== QUOTED TEXT

The SCBs/DCCBs have been instructed now:
1. To transfer assets and liabilities of PACS to DCCBs/SCBs
2. The assets of PACS arising out of all lending operations will stand transferred to the books of DCCBs /SCBs along with the related liabilities.
3. All deposits collected by the PACS would also be transferred to the DCCBs/SCBs.
4. PACS will not accept deposits on its account and will not do lending operation of any kind on its behalf henceforth under the arrangement.
5. However, they will carry out the services both in respect of lending operations and collection of deposits on behalf of DCCBs on pre-decided commission or fee basis.
6. PACS would, however, do other businesses as an independent entity out of its own fund and earn income.
7. The share capital mobilised by the PACS from its members by way of share linked capital of the loans provided will now stand transferred to the books of DCCBs/SCBs and form part of share capital of DCCBs.
8. The borrowing members and the depositors will have to become the members of DCCBs/SCBs.
9. DCCBs/SCBs will make arrangements to ensure transfer of relevant securities /documents executed in the name of PACS on its name.
10. Necessary arrangements be entered into between the PACS and DCCBs/SCBs to ensure implementation of the above directives.
These do not form part of the recommendations of the RBI Expert Committee.
NABARD’s ostensible intention to separate the core from non-core business of PACS has been pushed with these instructions without equipping the system to handle them.
Second, it has failed to implement business development plans in PACS for three decades of its supervision and now it wants to drive them to a corner.
Third, it tolerated indiscipline in accounting standards and State audits of the PACS, DCCBs and even SCBs to a large degree until Vaidyanathan Committee designed the relief package conditioned by the introduction of proper accounting, audit, professional management and technology as also appropriate legal amendments to the State Cooperative laws. Under its supervision, none of the DCCBs have the history of closing the books of accounts at the end of the year on the 31st March.
Even after the relief package has been handed down NABARD has not been able to monitor these changes systematically and systemically resulting in misuse and even abuse of the relief package.
The compromises led the RBI to re-examine the structural weaknesses of the Short Term Rural Cooperative Credit Structure (RCCS) through the constitution of an Expert Committee just an year back under the Chairmanship of Dr Prakash Bakshi and he is also the Chairman of NABARD, a point to be noted.
The Expert Committee was unequivocal in its recommendation that PACS are the foundation of the RCCS and but for them credit to small and marginal farmers would have been a severe casualty as the commercial banks and the reformed RRBs are interested in commercially viable medium and large farmers and not the economically weak and socially desirable clientele, the small and marginal farmers. This would mean that PACS as lending institutions for agriculture have a distinct place and needs to be preserved.

====
== STORED DATA

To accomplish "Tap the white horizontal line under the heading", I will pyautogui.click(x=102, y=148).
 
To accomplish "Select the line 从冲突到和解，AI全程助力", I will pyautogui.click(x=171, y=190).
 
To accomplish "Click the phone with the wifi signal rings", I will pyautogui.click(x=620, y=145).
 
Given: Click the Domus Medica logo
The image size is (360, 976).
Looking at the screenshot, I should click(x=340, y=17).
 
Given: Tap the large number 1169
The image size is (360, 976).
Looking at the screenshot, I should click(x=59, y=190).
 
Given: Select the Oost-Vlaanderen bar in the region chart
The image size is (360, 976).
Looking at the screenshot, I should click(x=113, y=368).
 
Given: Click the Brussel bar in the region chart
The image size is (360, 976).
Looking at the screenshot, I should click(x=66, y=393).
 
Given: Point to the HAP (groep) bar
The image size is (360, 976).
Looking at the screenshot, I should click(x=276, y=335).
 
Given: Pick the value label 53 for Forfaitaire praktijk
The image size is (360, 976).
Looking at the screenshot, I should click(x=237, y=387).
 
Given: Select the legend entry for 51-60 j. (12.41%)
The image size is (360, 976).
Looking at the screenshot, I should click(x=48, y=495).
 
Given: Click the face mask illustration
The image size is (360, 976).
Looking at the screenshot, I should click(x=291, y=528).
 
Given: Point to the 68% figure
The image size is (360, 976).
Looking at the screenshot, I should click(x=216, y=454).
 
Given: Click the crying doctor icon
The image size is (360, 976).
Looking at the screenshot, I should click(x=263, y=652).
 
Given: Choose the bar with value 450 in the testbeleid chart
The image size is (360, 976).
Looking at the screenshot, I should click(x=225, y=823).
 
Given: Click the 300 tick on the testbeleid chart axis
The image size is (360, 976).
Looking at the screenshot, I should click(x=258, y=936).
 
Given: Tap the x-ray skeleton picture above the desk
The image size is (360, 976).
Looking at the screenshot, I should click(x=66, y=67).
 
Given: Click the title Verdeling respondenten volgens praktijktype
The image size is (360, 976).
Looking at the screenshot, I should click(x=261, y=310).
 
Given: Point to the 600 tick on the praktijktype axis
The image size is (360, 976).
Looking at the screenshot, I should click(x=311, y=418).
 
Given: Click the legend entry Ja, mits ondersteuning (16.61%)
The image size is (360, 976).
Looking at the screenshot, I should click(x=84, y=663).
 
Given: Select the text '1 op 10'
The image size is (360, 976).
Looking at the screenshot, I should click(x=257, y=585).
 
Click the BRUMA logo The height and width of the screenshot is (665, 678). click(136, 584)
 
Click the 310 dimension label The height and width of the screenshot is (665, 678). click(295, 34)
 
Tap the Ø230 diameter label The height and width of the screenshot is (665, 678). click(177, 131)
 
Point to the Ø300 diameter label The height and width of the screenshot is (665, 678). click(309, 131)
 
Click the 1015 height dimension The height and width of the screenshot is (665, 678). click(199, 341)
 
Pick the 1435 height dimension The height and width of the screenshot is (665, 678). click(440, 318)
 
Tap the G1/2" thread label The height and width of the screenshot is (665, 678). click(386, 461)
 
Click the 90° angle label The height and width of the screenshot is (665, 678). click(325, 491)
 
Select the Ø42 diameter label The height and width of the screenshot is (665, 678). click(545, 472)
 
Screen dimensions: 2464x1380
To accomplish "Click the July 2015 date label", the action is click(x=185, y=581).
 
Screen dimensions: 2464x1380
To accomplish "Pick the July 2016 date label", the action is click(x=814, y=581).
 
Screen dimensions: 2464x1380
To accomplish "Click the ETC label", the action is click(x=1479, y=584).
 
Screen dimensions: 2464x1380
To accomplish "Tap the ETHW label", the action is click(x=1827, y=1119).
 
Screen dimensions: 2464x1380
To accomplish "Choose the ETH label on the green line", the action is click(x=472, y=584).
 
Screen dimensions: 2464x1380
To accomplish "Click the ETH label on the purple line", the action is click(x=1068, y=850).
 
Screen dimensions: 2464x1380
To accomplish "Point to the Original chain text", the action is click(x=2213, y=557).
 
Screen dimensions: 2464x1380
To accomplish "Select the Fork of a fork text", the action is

====

▶ **TO-DO LIST**:
**A)** From the text on PACS and the DCCBs/SCBs, quote the passage that begins at the words "9. DCCBs/SCBs will" and ends after the words "the above directives.".
**B)** Reproduce the listing from its first line through the line containing "Looking at the screenshot, I should click(x=66, y=393).", substituting "screenshot size" for "image size" and leaving everything else unchanged. Provide only those lines.

▶ **ANSWERS IN ORDER**:
**A)**
9. DCCBs/SCBs will make arrangements to ensure transfer of relevant securities /documents executed in the name of PACS on its name.
10. Necessary arrangements be entered into between the PACS and DCCBs/SCBs to ensure implementation of the above directives.

**B)**
To accomplish "Tap the white horizontal line under the heading", I will pyautogui.click(x=102, y=148).
 
To accomplish "Select the line 从冲突到和解，AI全程助力", I will pyautogui.click(x=171, y=190).
 
To accomplish "Click the phone with the wifi signal rings", I will pyautogui.click(x=620, y=145).
 
Given: Click the Domus Medica logo
The screenshot size is (360, 976).
Looking at the screenshot, I should click(x=340, y=17).
 
Given: Tap the large number 1169
The screenshot size is (360, 976).
Looking at the screenshot, I should click(x=59, y=190).
 
Given: Select the Oost-Vlaanderen bar in the region chart
The screenshot size is (360, 976).
Looking at the screenshot, I should click(x=113, y=368).
 
Given: Click the Brussel bar in the region chart
The screenshot size is (360, 976).
Looking at the screenshot, I should click(x=66, y=393).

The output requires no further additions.